Excerpt to read:
☆ ☆ ☆ ☆
RESOURCES

New Website Aims To Increase Victim Services For Young Men Of Color

New York, NY—The Vera Institute of Justice today announced a first-in-kind learning collaborative for people and organizations working with young men of color who have been harmed by trauma and violence.

Young men of color are disproportionately victimized by crime. Data collected by the Bureau of Statistics at the U.S. Department of Justice from 1996 through 2007 show that young black men were most likely to be robbed each year, and most likely to be victimized by violence overall in six of the 11 years. For young men of color, the violence against them is also more likely to include homicide. Yet, few services exist to address their specific experiences, culture, and needs in the aftermath of such violence. The HealingWorks Learning Collaborative addresses the wide service gap faced by these young survivors by delivering tools, resources, and community-building support—available in an online resource center—to the people and organizations that serve them.
☆ ☆ ☆ ☆
(Rows drawn from a dataset)
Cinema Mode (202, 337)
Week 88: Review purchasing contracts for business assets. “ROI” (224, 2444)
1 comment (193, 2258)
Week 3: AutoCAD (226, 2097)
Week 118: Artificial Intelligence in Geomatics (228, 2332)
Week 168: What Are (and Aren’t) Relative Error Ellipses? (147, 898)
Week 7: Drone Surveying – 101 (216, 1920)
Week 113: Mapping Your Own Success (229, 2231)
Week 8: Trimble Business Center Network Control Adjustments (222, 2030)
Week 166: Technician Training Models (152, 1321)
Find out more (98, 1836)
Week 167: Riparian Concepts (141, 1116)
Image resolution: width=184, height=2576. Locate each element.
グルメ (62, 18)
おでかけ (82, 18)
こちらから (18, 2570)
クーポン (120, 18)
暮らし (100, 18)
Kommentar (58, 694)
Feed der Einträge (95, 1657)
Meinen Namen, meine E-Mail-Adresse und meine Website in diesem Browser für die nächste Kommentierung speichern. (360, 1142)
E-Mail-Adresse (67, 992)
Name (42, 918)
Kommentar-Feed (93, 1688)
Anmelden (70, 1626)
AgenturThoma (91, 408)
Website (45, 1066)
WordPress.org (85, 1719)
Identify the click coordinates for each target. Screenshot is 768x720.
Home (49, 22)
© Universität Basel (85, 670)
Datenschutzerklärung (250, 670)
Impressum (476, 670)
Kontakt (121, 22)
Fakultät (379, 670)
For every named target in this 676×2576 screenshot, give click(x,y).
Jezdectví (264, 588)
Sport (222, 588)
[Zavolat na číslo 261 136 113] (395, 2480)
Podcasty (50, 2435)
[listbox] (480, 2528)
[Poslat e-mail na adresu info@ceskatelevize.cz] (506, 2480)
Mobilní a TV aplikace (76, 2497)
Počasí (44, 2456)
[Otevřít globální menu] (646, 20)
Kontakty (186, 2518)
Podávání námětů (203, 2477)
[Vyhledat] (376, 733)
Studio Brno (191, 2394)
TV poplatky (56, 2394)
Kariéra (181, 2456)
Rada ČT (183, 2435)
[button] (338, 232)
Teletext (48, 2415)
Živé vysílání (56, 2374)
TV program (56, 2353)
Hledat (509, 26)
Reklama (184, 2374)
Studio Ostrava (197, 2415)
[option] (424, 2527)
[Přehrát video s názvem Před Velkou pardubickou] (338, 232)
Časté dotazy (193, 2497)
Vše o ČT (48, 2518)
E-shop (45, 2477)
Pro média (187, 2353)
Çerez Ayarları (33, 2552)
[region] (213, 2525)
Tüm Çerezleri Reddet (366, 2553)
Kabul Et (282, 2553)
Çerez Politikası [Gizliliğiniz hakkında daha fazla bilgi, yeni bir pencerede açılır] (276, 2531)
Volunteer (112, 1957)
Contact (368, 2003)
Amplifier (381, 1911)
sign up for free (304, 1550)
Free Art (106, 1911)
☆ ☆ ☆ ☆
Set of tasks:
A - Answer these questions about the announcement on young men of color:
(i) Which organization announced the learning collaborative?
(ii) Which years does the Bureau of Statistics data cover?
(iii) Where are the collaborative's tools, resources, and community-building support available?
B - Extract the passage of the announcement on young men of color from "New York, NY—The" up to and including "trauma and violence.".
These rows were taken from a different source than the announcement.

Solutions to the problems:
A -
(i) The Vera Institute of Justice
(ii) 1996 through 2007
(iii) In an online resource center

B -
New York, NY—The Vera Institute of Justice today announced a first-in-kind learning collaborative for people and organizations working with young men of color who have been harmed by trauma and violence.